TEXT SHOWN.
::::::::

The version of GCC is probably not the issue. It's more likely to be a difference in the runtime library and a bug in your code that doesn't manifest itself when running against the Windows version of the runtime. You might want to post the code that segfaults and some more background information if you want a more specific answer.

In general, it's best to develop under the environment you're going to use for running your code.

Ori Pessach
+2  A: 

Cygwin's version of gcc may have other default flags and tweaked settings (wchar_t being 2 bytes for example), but i doubt it is specifically more "lax" with code and even so - your code should not crash. If it does, then most probably there is a bug in your code that needs be fixed. For example your code may depend on a particular size of wchar_t or may execute code that's not guaranteed to work at all, like writing into string literals.

If you write clean code then it runs also on linux. I'm currently running firefox and the KDE desktop which together consist of millions of C++ lines, and i don't see those apps crashing :)

I recommend you to paste your code into your question, so we can look what is going wrong.

In the meantime, you can run your program in gdb, which is a debugger for linux. You can also compile with all mudflap checks enabled and with all warnings enabled. mudflaps checks your code at runtime for various violations:

[js@HOST2 cpp]$ cat mudf.cpp
int main(void)
{
  int a[10];
  a[10] = 3;  // oops, off by one.
  return 0;
}
[js@HOST2 cpp]$ g++ -fmudflap -fstack-protector-all -lmudflap -Wall mudf.cpp
[js@HOST2 cpp]$ MUDFLAP_OPTIONS=-help ./a.out
  ... showing many options ...
[js@HOST2 cpp]$ ./a.out 
*******                 
mudflap violation 1 (check/write): time=1234225118.232529 ptr=0xbf98af84 size=44
pc=0xb7f6026d location=`mudf.cpp:4:12 (main)'                                   
      /usr/lib/libmudflap.so.0(__mf_check+0x3d) [0xb7f6026d]                    
      ./a.out(main+0xb9) [0x804892d]                                            
      /usr/lib/libmudflap.so.0(__wrap_main+0x4f) [0xb7f5fa5f]                   
Nearby object 1: checked region begins 0B into and ends 4B after                
mudflap object 0x9731f20: name=`mudf.cpp:3:11 (main) int a [10]'                
bounds=[0xbf98af84,0xbf98afab] size=40 area=stack check=0r/3w liveness=3        
alloc time=1234225118.232519 pc=0xb7f5f9fd                                      
number of nearby objects: 1                                                     
*** stack smashing detected ***: ./a.out terminated                             
======= Backtrace: =========
....

There are many mudflap checks you can do, and the above runs a.out using the default options. Another tools which helps for those kind of bugs is valgrind, which can also help you find leaks or off by one bugs like above. Setting the environment variable "MALLOC_CHECK_" to 1 will print messages for violations too. See the manpage of malloc for other possible values for that variable.

For checking where your program crashes you can use gdb:

[js@HOST2 cpp]$ cat test.cpp
int main() {
    int *p = 0;
    *p = 0;
}
[js@HOST2 cpp]$ g++ -g3 -Wall test.cpp
[js@HOST2 cpp]$ gdb ./a.out
...
(gdb) r
Starting program: /home/js/cpp/a.out

Program received signal SIGSEGV, Segmentation fault.
0x080483df in main () at test.cpp:3
3           *p = 0;
(gdb) bt
#0  0x080483df in main () at test.cpp:3
(gdb)

::::::::

MATERIAL PROVIDED.
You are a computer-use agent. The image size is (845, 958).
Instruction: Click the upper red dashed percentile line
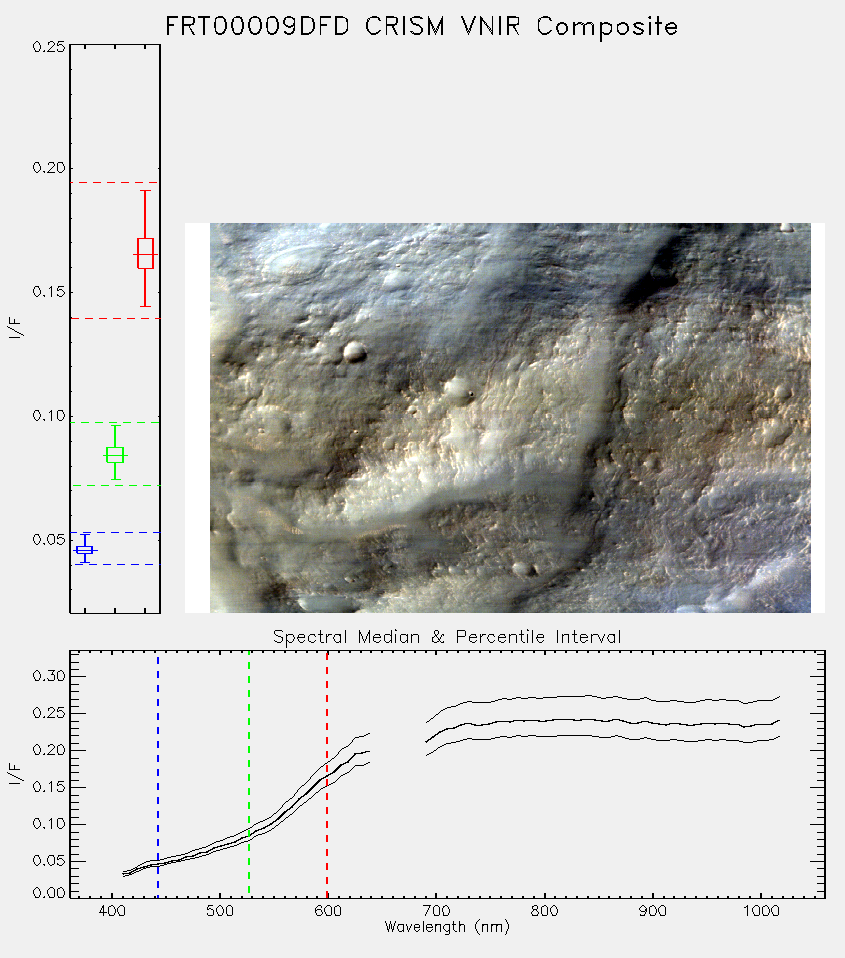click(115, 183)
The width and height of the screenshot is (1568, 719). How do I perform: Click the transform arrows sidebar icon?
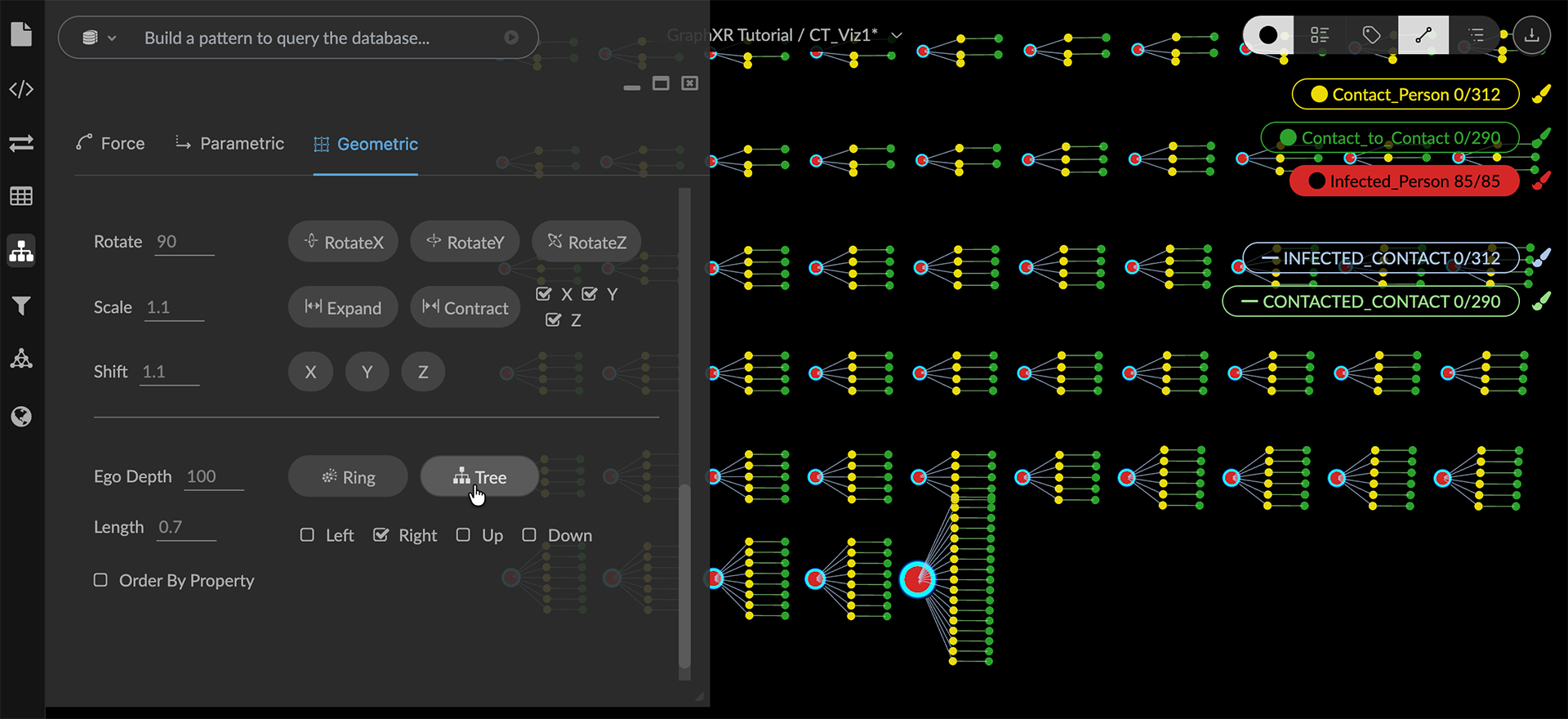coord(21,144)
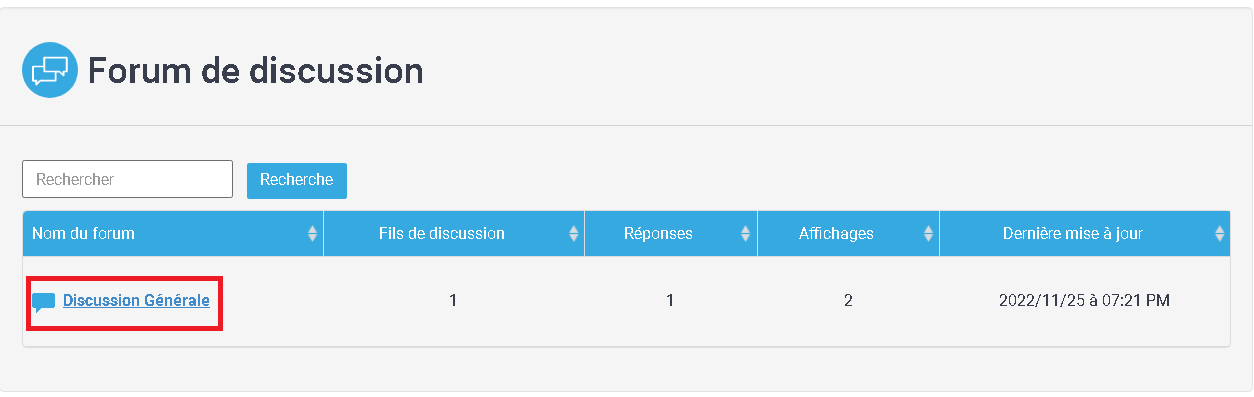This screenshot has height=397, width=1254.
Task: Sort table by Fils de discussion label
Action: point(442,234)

::::::::

GIVEN EXERCISE 1.
According to the segfault debugging thread, how many bytes is wchar_t in Cygwin's version of gcc?
GIVEN EXERCISE 2.
Reproduce the part of the segfault debugging thread that begins at the words "For checking where" and ends after the words "SIGSEGV, Segmentation fault.".
GIVEN EXERCISE 3.
Continue the segfault debugging thread from its last line.

WRITTEN ANSWER 1.
2 bytes.

WRITTEN ANSWER 2.
For checking where your program crashes you can use gdb:

[js@HOST2 cpp]$ cat test.cpp
int main() {
    int *p = 0;
    *p = 0;
}
[js@HOST2 cpp]$ g++ -g3 -Wall test.cpp
[js@HOST2 cpp]$ gdb ./a.out
...
(gdb) r
Starting program: /home/js/cpp/a.out

Program received signal SIGSEGV, Segmentation fault.

WRITTEN ANSWER 3.
Compile your code with -g3 to include many debugging information, so gdb can help you find the precise lines where your program is crashing. All the above techniques are equally applicable for C and C++.

Johannes Schaub - litb
Non-crashing code was the aim :) I would have liked a way to make my program act the same under Windows as Linux, but SSH into a Linux box for running the code is probably the way. PS I see your millions of lines of non-crashing C++ and raise you my 1,000 lines of C which crash miserably :(
bob esponja
+3  A: 

You definitely have a bug somewhere in your code. It's possible that the Windows memory manager is being more lax than the Linux memory manager. On Windows, you might be doing bad things with memory (like overwriting array bounds, memory leaks, double-free'ing, etc.), but it's letting you get away with it. A famous story related to this can be found at http://www.joelonsoftware.com/articles/APIWar.html (search for "SimCity" on that (somewhat lengthy) article).

Adam Rosenfield
Thanks for the reply and the link. The article rings a bell, I think I read it a few years ago. I'll definitely be looking into the memory usage.
bob esponja
+1  A: 

Are you making any platform-specific assumptions, like the size of data types, data structure alignment in structs, or endianness?

Zach Scrivena
or whether you use a slash or backslash for directory paths?
rmeador
I don't think the program I'm writing is complex enough to be running into endianness issues (no bitwise operations). I'm not using many advanced data types, the most is a pointer to structure, and I allocate memory to it with malloc(sizeof(StructType)), which is correct I think.
bob esponja
@rmeador: I'm using slashes for the few directory paths, which is native for Linux (right?) and on Windows doesn't cause me problems.
bob esponja
@bob: With structs, you might also need to look out for byte alignment issues. (updated answer to include this)
Zach Scrivena
The pointer to struct I'm using has 3 members, 2 members that are integers holding number of rows and columns, and a 3rd member which is a double pointer to int (to mimic a 2d array). Would a structure this simple have byte alignment issues?
bob esponja
@bob: Depends. Pointers have different sizes on 32-bit vs 64-bit machines. This might also affect unions within structs and vice versa.
Zach Scrivena
+2  A: 

It's almost certainly a pointer error or buffer overrun, maybe an uninitialised variable.

An uninitialised pointer will usually point at nothing, but sometimes it will point at something; reading from it or writing to it will typically crash the program, but then again it MIGHT not.

Writing or reading from freed memory is the same story; you might get away with it, then again maybe not.

These situations depend on exactly how the stack, heap are laid out and what the runtime is doing. It is quite possible to make a bad program that works on one compiler / runtime combination and not another, simply because on one it overwrites something that doesn't matter (so much), or that an uninitialised variable "happens" to contain a valid value for the context it's used in.

MarkR
Thanks, this is the type of explanation I was looking for, and confirms my thoughts.
bob esponja
Windows C runtime does almost the opposite of a memory bounds detector. It allocates pages quite generously. The Linux C runtime is a lot less so inclined. Rather a good feature really.
Tim Williscroft
+1  A: 

A segmentation fault means that you tried to access memory you couldn't, which usually means you tried dereferencing a null pointer or you double-deleted memory or got a wild pointer. There's two reasons why you might have appeared to be fine on cygwin and not on Linux: either it was an issue with the memory managers, or you got more lucky on one of them than the other. It is almost certainly an error with your code.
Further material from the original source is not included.